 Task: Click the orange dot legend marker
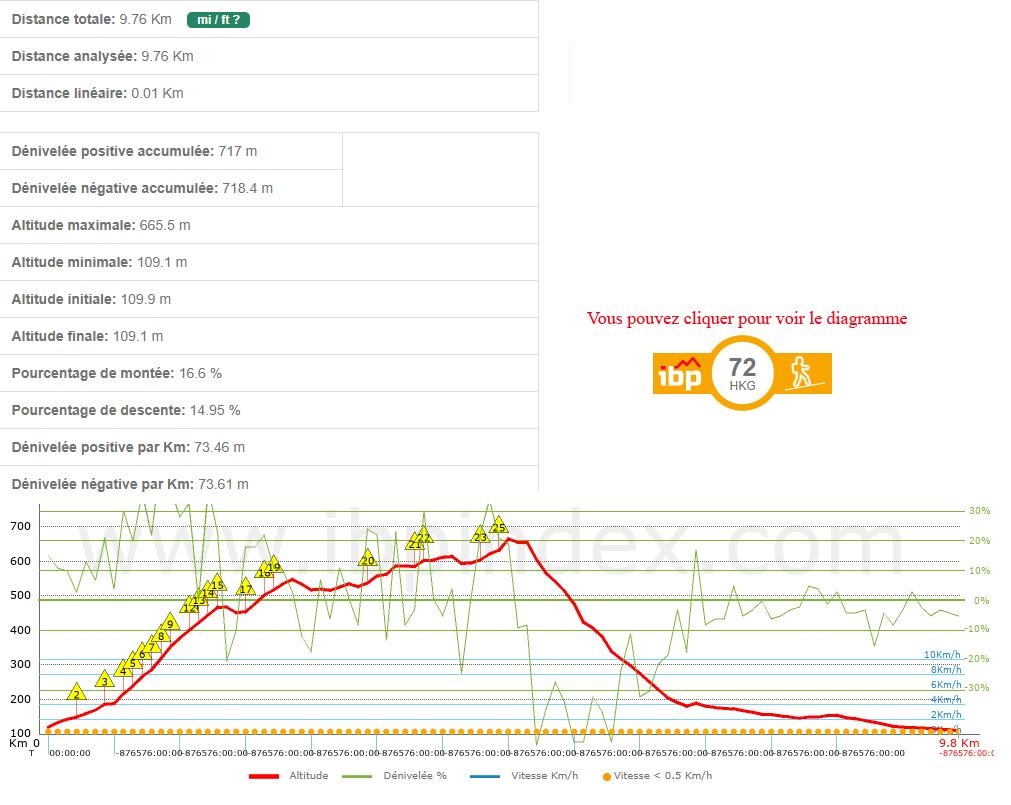point(606,776)
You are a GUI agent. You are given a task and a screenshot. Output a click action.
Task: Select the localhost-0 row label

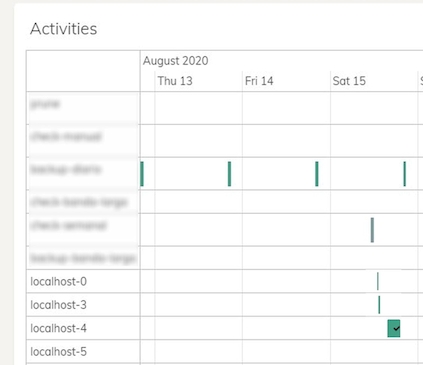59,282
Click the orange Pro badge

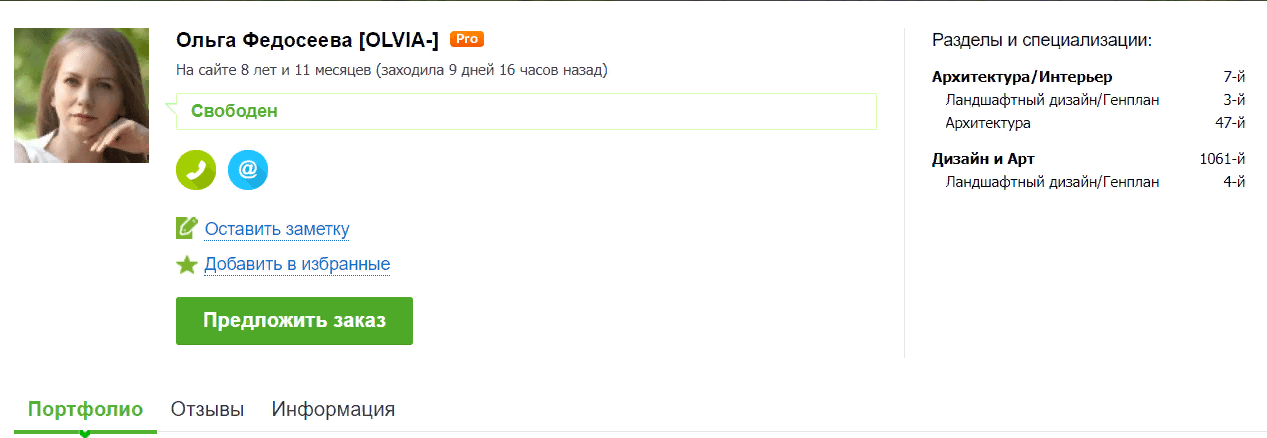467,39
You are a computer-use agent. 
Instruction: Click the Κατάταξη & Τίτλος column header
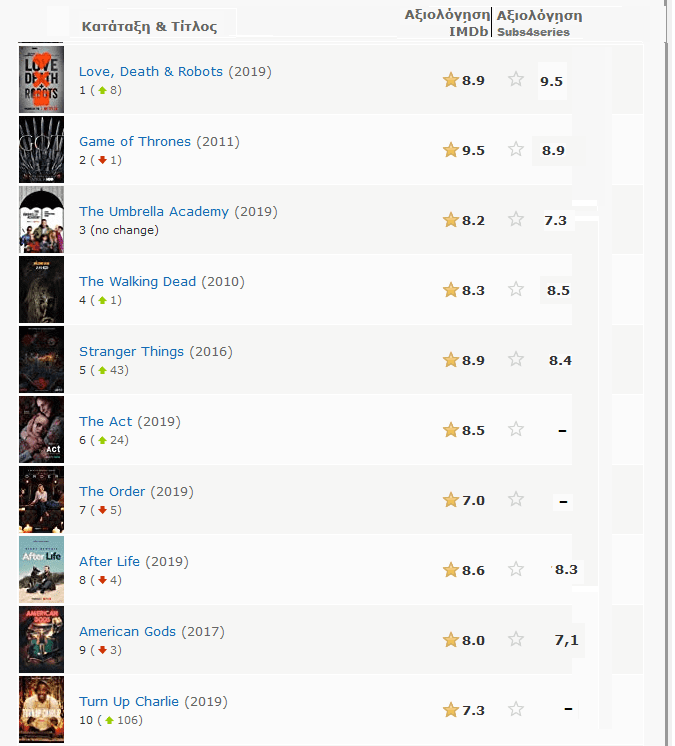point(149,27)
+ + + +
Whenever the string "agent" shows up on a line of the listing, copy that line.

* [EXERCISE RESULT]
You are a GUI agent. You are given a task and a screenshot. Output a click action.
You are a computer-use agent. 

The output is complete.